8 the hard way
CHARLESTON, W.Va. -- James Kent finished the men's open singles finals at the Charleston Public Courts tennis tournament the same way he started it, by doing maybe the toughest thing there is to do at the event - breaking Patrick Walker's serve.
Squeezed between was a three-plus-hour, back-and-forth, grinding match that kept a healthy crowd glued to its seats in the late July heat Saturday at Schoenbaum Courts in Kanawha City.
In the end, the tournament crowned a new all-time leader in men's open singles titles as Kent survived the six-time champion Walker 7-5 (7-6), 4-6, 7-5 to pick up his eighth championship and first since 2005, when he tied Kevin Ball's record of seven titles.
Kent's win also denied Walker the accomplishment of tying them both at seven crowns.
"It really hasn't sunk in yet," an exhausted Kent said of his eighth title. "I was just focusing on playing every match this tournament at a high level, and for the most part I think I did."
He displayed that high level several times when he needed to on Saturday.
With the score tied 5-5 in the deciding third set, Walker had two chances at breaking Kent and taking control of the match.
Instead, the 34-year-old fought off the younger Walker, rallied to claim the sixth point and then shut down Walker's serve to polish off the win.
"It was a very physical match. Pat served extremely well the whole match," Kent said. "The only good look I had on a serve was that last game. He wasn't going for the angles and I put some returns in play. It was very hard. He hits such a heavy ball - he pushed me to the limit but I played well, focused, and luckily I came through."
Walker had won four titles in a row and six of the last seven but fell just short on Saturday, marking the first time he's come up short when entering the Public Courts men's open.
Two of those title wins came at the expense of Kent in 2006 and 2009.
"He just played better," Walker said. "That's just all there is to it."
It was Kent who told a young Walker about the Public Courts tournament years ago, and at the end of Saturday's match, Walker met Kent at the net with a smile and a hug.

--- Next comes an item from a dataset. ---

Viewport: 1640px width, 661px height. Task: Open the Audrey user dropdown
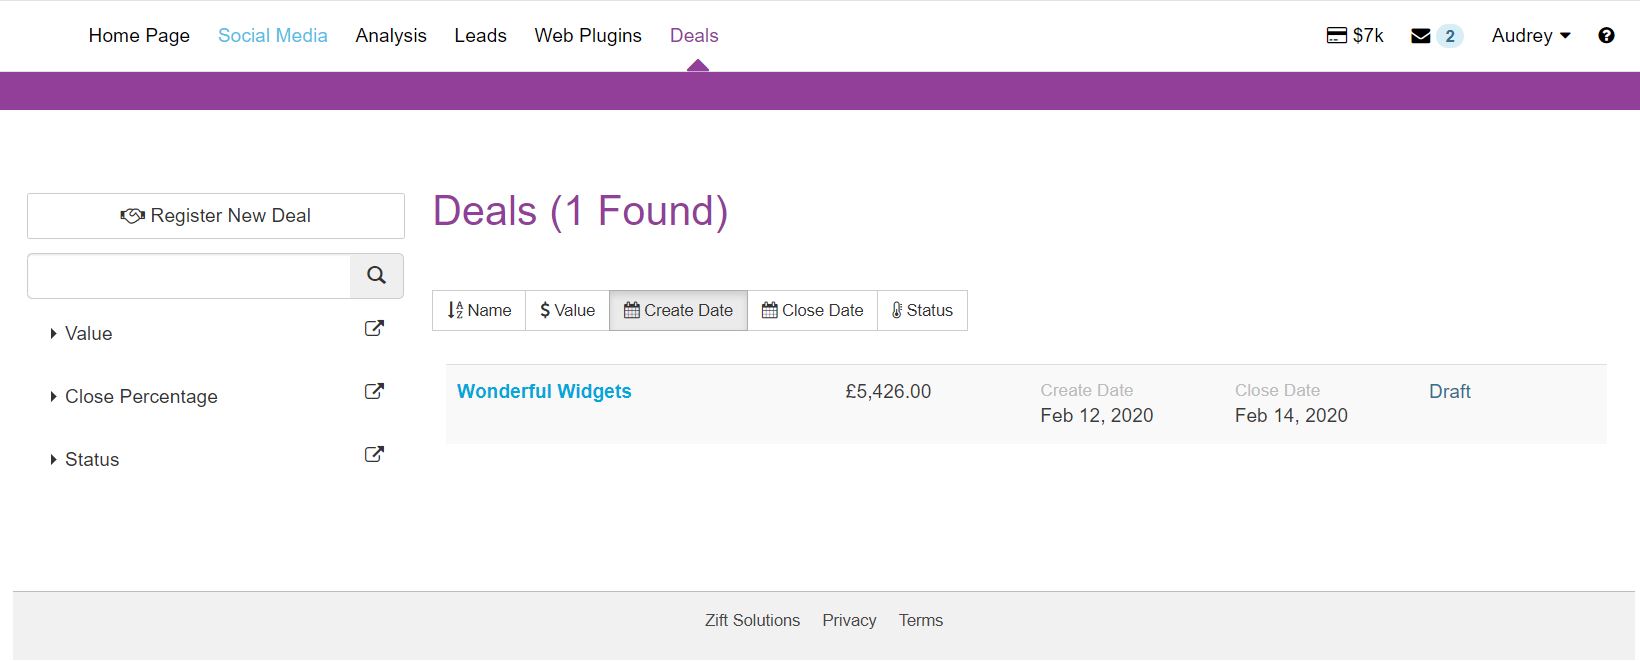click(1530, 36)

The respect between the two is evident when watching them play, and Kent admitted that simply beating Walker was an accomplishment in itself.

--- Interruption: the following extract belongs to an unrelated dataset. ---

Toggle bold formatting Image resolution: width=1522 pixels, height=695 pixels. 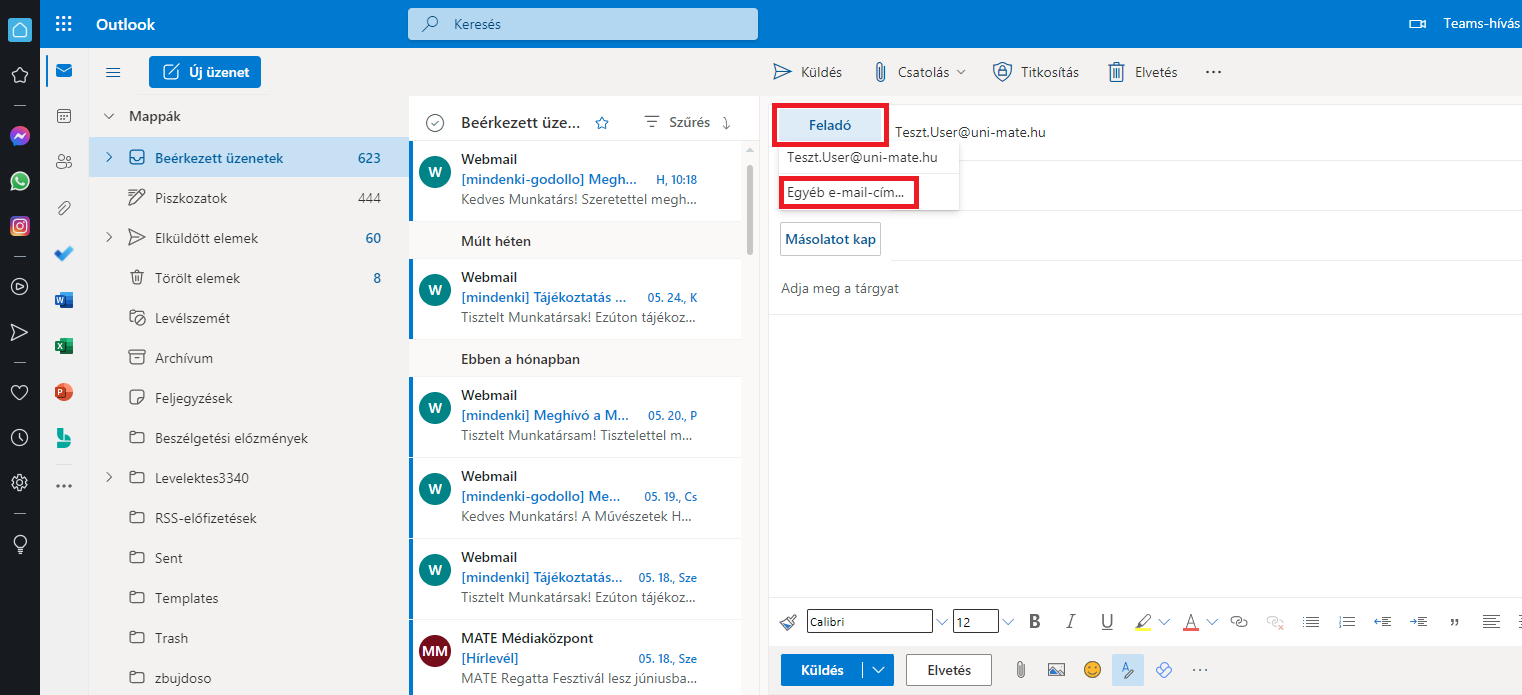tap(1035, 622)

"I knew I was playing well coming in," Kent said. "But anytime you play Pat it just comes down to a break or two because he puts so much pressure on you to hold [your serve] because he holds his so easily, especially when he's firing aces. You're just a spectator at that time."
It was Kent's first appearance at the tournament since 2010, and on Saturday the former Capital and West Virginia University player left no doubt that he's playing better than ever. He wouldn't mind a rematch in the finals next year, and Walker agreed.
"He's going to come back hungrier," Kent said of Walker. "He'll break the record, I'm confident in that. He's younger than I am and he could have easily won that match. He had a break point to go up to serve for the match. It could have gone either way."
"I think he will [be back]," Walker said of Kent. "I hope so. He wants to push it and he knows I want to get it so I think he'll be back."